DOCUMENT SECTION:
------------------------------------------------
In 1973 tackling from behind was perfectly legal. The referees were seemingly oblivious to a lot that happened off the ball anyway, and players took full advantage. There is archive footage of kidney punches, clear and blatant right hook punches to the head, nose breaking headbutts, tackles that include forearm smashes to the mouth. It was apparently common knowledge among players that Manchester City striker Rodney Marsh had a trick of running into the area with the ball and if a defender came anywhere near him he’d clip his own heel and go flying, demanding and often getting a penalty. No slander this, watch the special features interviews on The Damned United DVD with former Leeds United players Eddie Gray and Gordon McQueen. They smile fondly as they recall the “bending of the rules”.
 

“There’d be four or five sendings-off (in the league) every week, there’s absolutely no doubt about that. They’ve clamped down a lot now. The tackle from behind for example that was legal in the days we played so that pretty much let you get away with anything. There wasn’t cameras covering absolutely every angle so you could get away with things off the ball. So there was quite a lot going on and referees then compared to now well there’s an absolutely massive difference.”
-Gordon McQueen (Leeds United, Manchester United, Scotland)
 
When Brian Clough came to Leeds United as their new manager in 1974 he lasted precisely 44 days before being sacked. The players, conditioned by 15 years of being coached to not only play but apparently to cheat and cheat well by former manager and father figure Don Revie, refused to play for Brian Clough. They had Leeds worst start to a season for 20 years. Brian Clough in typical bluff manner had told the players to go home and take all their medals and cups and awards and throw them in the trash. He told them they’d been won by cheating, they had won “ugly”. He told them they were going to play different soccer from now on, they were going to win by playing fair. They were going to play with smiles on their faces. He told them people were going to love them for playing decent, honest, attractive football. And in a perfect reflection of British society at the time they told him to “f*ck off!”
 
“Johnny Giles and Norman Hunter were two players who were fiercely competitive, I mean fiercely competitive, and Billy Bremner. They didn’t want to lose football matches and sometimes they would bend the rule books to say the least.”
-Gordon McQueen
 

After he left Leeds, Don Revie’s subsequent career as England national team manager failed, and he disappeared into Middle Eastern soccer where allegations of corruption and bribery swallowed him.
 
Brian Clough took another Second Division side, Nottingham Forest, up to the First Division and on to win the European Cup in 1979 and retain it again in 1980. To this day, he is the only English club manager to achieve this. Brian Clough made enemies by speaking the truth but the truth he spoke was that fair play is the best way to win. A truth we would all do well to bear in mind. Whatever year it is.
------------------------------------------------
DATASET CONTENT:
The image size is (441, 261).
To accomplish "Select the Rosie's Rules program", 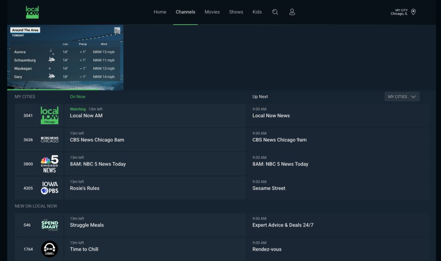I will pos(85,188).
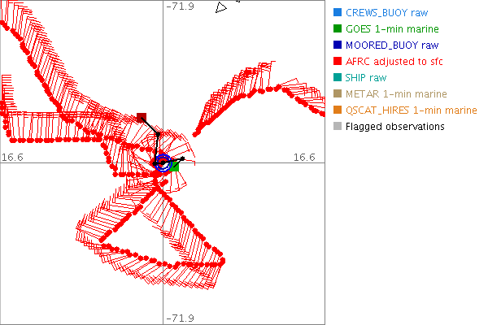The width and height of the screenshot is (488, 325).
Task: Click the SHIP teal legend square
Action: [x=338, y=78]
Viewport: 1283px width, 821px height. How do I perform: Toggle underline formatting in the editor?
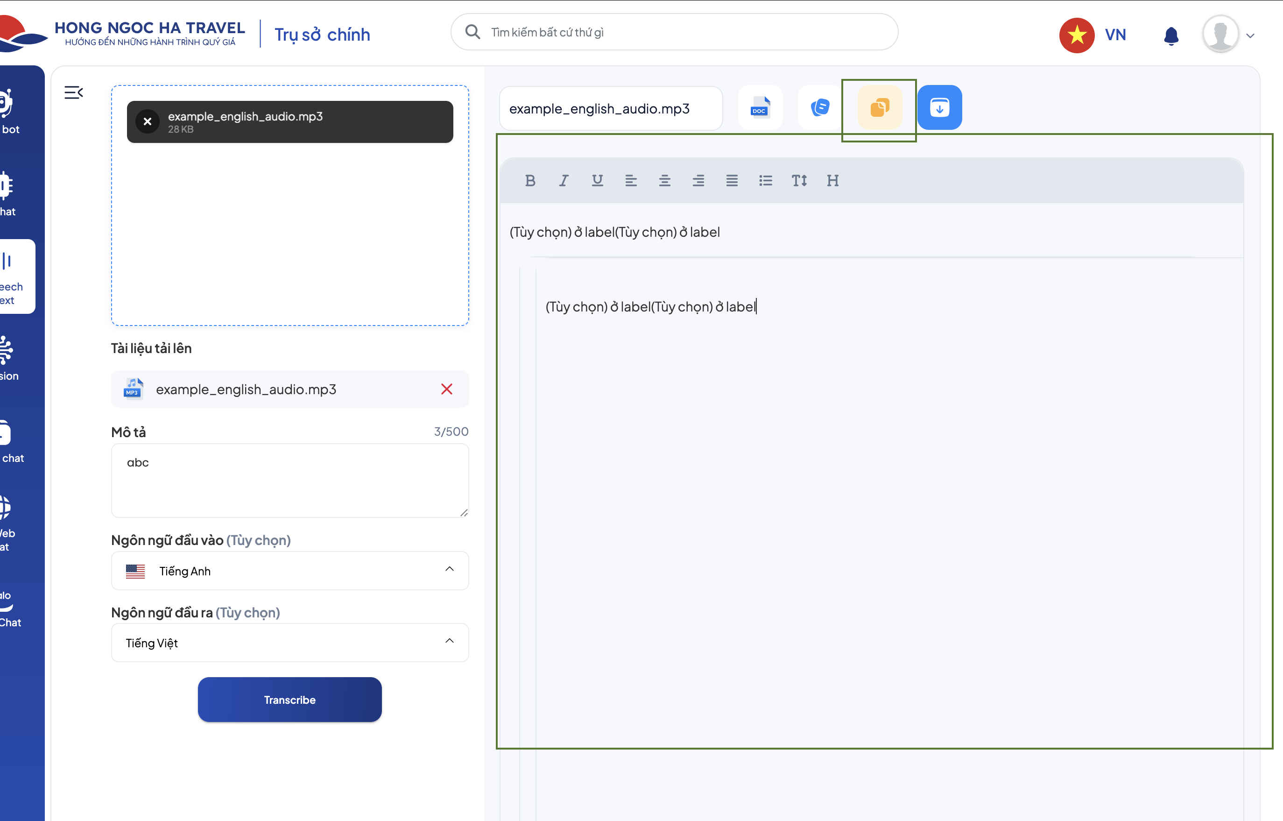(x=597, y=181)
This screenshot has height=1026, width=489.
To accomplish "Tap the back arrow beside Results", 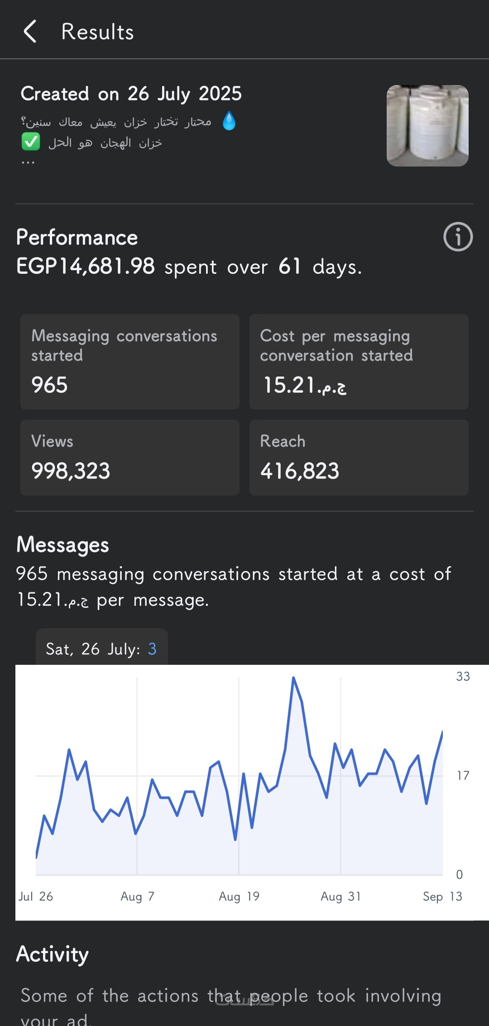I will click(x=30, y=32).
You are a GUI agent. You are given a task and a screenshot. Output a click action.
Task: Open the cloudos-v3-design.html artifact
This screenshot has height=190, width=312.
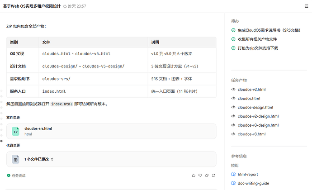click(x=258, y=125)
------------------------------------------------
STATED GOAL: Write out the passage of the article on 1970s football that begins at the words "Brian Clough took" and stops after "year it is.", swapping "Nottingham Forest" for "Forest". None of the material is needed to do the work.

FULL ANSWER:
Brian Clough took another Second Division side, Forest, up to the First Division and on to win the European Cup in 1979 and retain it again in 1980. To this day, he is the only English club manager to achieve this. Brian Clough made enemies by speaking the truth but the truth he spoke was that fair play is the best way to win. A truth we would all do well to bear in mind. Whatever year it is.